Politicos like to focus on a single factor and discuss the effectiveness and the justice.  But an economy is the sum total of all the policies.  It is popular from the left to decry the Bush tax cuts as if not renewing them will not have any effect on production or incentives to invest.

But taxes must be considered in light of the total impact of all friction costs.  Friction costs can be regulations, taxes, mandates that require higher expenses, increased threats of litigation, inflation and higher financing expenses, and any other threats to profitability.  This is above the normal risks of business such as competition and operations risk.

Cutting taxes can be a trap if this friction cost is offset by increasing other friction costs such as regulation.

There are also psychological friction costs.  When the talk about raising taxes is never ending the impact is the same as raising taxes even if they have not yet been raised.  It is like giving someone a  gift and complaining about how much you spend on it.  The gift just will not be appreciated.

Business people are by necessity forward thinking.  When all the talk is about higher friction costs they will be reluctant to invest because they do not know what their return will be.

At the beginning of this administration there was discussion of the Card Check Bill and Cap and Trade.
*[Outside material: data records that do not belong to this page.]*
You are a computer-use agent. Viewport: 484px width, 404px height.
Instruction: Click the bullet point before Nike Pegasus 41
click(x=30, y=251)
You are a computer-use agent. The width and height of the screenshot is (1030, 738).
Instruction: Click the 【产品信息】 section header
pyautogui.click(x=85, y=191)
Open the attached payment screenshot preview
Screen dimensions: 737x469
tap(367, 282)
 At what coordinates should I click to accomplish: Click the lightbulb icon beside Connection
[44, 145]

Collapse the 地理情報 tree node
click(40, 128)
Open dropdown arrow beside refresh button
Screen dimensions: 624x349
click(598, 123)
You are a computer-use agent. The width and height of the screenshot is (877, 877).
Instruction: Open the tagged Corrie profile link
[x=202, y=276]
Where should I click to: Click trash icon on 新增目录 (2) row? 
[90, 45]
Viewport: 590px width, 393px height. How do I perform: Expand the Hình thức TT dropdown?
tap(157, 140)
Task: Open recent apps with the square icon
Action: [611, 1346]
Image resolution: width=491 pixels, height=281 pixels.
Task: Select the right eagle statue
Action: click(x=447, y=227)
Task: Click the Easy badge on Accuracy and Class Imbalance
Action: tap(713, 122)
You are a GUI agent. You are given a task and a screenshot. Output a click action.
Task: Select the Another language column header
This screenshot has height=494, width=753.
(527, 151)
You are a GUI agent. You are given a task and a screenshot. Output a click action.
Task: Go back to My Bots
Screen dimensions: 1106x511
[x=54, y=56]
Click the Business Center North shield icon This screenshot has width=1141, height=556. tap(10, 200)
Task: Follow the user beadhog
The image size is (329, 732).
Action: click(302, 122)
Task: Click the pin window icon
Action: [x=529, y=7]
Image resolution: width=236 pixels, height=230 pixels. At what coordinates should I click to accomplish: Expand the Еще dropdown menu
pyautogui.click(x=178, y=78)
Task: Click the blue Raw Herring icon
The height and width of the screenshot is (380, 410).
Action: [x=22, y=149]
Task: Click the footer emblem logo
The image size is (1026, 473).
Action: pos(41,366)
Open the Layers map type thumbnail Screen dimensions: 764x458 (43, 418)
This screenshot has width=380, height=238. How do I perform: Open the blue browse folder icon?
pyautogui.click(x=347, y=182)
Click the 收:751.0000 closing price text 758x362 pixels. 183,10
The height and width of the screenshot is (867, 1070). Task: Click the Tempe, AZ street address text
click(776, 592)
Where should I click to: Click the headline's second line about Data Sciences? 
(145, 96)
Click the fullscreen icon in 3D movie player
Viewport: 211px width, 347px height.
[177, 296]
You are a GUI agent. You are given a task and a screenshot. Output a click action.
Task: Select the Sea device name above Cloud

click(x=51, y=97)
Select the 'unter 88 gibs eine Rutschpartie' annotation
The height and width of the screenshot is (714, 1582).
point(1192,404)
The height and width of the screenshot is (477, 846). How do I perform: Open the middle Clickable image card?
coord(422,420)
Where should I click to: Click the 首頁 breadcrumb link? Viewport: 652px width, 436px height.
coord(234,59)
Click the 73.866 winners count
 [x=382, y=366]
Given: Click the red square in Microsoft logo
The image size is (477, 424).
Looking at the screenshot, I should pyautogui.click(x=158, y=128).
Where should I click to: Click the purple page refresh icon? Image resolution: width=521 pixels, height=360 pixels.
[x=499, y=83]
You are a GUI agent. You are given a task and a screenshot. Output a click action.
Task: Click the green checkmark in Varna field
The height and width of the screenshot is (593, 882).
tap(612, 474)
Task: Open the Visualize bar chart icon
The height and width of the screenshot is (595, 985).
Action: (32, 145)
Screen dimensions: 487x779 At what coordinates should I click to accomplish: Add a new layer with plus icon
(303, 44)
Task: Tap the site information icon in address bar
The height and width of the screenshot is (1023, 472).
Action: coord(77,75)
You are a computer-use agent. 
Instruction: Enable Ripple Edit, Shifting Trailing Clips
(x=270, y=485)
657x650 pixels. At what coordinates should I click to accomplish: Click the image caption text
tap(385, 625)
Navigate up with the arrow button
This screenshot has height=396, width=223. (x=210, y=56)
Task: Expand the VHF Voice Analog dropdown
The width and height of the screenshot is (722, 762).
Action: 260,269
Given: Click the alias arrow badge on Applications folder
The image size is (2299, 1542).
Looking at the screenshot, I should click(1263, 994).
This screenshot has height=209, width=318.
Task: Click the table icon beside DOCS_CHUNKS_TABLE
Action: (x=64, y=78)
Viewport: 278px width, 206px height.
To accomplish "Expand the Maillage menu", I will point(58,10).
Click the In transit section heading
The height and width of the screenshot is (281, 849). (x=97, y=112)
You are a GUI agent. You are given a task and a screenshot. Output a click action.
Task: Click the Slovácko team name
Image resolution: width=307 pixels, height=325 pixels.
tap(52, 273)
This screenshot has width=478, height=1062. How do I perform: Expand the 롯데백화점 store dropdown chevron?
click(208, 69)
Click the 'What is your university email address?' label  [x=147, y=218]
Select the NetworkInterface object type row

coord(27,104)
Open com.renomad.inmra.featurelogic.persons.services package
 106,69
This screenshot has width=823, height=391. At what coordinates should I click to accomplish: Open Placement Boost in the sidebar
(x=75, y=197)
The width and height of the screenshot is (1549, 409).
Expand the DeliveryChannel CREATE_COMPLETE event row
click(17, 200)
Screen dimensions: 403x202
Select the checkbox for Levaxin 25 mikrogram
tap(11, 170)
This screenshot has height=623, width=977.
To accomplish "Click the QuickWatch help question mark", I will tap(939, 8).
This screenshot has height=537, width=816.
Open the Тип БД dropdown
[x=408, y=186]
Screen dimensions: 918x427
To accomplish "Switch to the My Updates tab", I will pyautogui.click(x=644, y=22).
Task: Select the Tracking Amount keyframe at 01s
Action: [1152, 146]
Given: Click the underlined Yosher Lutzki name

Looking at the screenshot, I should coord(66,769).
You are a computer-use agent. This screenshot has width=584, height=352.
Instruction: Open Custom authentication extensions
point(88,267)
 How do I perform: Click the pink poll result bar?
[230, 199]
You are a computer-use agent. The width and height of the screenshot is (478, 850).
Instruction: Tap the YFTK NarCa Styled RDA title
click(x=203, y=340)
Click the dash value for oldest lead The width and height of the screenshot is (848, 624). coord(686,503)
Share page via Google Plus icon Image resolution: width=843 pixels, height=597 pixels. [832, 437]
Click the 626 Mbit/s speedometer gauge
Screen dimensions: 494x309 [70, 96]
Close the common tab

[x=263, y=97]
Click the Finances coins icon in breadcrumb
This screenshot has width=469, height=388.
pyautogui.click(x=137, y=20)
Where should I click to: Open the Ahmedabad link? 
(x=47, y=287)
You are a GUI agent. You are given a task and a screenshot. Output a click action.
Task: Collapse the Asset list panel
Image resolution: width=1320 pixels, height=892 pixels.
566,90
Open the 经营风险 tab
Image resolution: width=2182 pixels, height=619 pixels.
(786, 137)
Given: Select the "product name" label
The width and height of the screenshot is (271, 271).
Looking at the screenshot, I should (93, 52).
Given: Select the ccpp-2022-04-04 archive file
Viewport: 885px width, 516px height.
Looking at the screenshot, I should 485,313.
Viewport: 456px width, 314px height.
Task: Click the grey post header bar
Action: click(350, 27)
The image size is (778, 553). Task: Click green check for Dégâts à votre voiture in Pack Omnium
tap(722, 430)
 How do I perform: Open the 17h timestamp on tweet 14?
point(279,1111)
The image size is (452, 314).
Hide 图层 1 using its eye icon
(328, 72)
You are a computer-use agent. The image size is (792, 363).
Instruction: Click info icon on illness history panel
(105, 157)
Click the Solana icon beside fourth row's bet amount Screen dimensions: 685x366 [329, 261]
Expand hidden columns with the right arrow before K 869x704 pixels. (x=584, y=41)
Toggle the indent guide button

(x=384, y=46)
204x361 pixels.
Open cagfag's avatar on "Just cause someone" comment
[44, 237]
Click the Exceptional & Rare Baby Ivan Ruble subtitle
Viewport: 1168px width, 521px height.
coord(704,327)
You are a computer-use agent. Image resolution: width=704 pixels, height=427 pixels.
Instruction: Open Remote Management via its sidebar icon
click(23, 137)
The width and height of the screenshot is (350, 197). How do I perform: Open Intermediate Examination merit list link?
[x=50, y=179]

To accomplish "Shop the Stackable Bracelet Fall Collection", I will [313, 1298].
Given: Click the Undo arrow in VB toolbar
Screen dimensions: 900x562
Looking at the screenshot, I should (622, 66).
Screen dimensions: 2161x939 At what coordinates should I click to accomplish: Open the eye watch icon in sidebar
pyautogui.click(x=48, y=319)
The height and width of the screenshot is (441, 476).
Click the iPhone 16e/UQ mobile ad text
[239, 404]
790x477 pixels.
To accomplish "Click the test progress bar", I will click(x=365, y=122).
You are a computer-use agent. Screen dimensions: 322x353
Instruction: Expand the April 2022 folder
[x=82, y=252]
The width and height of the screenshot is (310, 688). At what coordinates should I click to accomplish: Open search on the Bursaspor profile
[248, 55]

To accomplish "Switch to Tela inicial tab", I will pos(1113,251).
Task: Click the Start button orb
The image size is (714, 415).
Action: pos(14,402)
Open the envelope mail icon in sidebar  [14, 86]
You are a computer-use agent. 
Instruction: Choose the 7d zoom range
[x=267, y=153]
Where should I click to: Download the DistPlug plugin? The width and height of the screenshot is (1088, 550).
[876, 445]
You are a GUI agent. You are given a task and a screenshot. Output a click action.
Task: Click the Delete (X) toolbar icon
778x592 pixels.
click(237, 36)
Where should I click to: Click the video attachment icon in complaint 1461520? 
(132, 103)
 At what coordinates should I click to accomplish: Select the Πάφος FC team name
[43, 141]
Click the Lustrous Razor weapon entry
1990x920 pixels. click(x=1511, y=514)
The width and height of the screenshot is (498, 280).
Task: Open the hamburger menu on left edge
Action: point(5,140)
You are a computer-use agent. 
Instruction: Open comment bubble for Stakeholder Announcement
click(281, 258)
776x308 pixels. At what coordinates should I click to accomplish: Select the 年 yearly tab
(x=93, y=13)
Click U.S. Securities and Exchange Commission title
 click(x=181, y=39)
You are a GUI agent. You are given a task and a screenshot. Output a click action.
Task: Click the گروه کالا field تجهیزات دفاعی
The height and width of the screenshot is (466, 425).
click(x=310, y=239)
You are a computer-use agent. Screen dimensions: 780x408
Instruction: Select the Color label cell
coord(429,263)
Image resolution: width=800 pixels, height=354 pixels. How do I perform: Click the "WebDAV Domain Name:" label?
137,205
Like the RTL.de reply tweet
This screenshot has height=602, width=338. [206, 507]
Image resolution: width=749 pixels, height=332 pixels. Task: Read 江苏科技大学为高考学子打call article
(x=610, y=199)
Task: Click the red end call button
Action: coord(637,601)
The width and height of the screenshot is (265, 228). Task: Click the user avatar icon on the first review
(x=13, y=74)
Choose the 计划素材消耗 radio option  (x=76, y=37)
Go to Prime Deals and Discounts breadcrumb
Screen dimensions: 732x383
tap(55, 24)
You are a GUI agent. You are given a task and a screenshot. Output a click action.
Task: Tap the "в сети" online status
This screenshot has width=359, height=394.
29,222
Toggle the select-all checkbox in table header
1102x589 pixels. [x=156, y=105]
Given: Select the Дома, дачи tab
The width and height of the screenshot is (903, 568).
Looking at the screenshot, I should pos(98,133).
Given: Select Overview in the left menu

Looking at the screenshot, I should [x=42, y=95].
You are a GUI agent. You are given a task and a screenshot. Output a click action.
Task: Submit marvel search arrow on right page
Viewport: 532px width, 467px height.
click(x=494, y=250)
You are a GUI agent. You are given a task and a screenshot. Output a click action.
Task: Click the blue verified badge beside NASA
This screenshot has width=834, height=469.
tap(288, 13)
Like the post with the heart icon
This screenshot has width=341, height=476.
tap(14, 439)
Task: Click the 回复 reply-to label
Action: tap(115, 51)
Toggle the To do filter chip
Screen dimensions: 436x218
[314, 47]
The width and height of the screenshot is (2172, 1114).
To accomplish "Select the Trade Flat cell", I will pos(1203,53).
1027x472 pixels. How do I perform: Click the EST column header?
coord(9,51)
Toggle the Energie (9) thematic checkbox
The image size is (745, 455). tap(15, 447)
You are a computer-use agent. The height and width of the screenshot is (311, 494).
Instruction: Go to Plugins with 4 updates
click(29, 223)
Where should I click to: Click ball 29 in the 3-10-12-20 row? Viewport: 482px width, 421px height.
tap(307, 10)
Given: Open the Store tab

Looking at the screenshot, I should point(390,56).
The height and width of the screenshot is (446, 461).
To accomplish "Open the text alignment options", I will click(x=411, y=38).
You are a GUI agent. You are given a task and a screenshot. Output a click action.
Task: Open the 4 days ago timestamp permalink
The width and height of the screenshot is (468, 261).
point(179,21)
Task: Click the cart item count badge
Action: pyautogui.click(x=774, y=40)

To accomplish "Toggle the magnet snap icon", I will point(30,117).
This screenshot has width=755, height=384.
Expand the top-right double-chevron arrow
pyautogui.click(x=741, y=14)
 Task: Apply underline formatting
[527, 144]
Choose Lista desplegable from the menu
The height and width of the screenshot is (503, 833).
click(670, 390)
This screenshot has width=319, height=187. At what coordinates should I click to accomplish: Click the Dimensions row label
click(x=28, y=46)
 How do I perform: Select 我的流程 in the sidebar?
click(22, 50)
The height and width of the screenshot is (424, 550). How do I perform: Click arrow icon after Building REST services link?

Neither passed but that did not mean that the mere effort to push them through did not do serious damage.  These efforts presented serious potential friction costs, that businesses could avoid by avoiding growth and expansion.  Businesses did not miss the efforts of regulatory agencies to rule the same objectives that lawmakers clearly rejected.

I picture a prospective business like a seesaw. On one end is risk, reward and effort.  On the other is the host of friction costs. When too many friction costs are added to their end of the seesaw, the reward becomes negative and the risk will be avoided. This administration has loaded their side of the seesaw;  and new business creation and new jobs are at a standstill as a result.

I intentionally did not include stimulus of the positive side of the seesaw because it is by nature temporary, and thus the removal eventually undoes its benefits.  One does not rely on short term stimulus to justify long term investment.

It is foolish to champion any single friction cost. This economy is stilled by an accumulation of friction costs, each one of them justified individually and rationalized as harmless.

“Every snowflake pleads innocent, but it is still an avalanche.”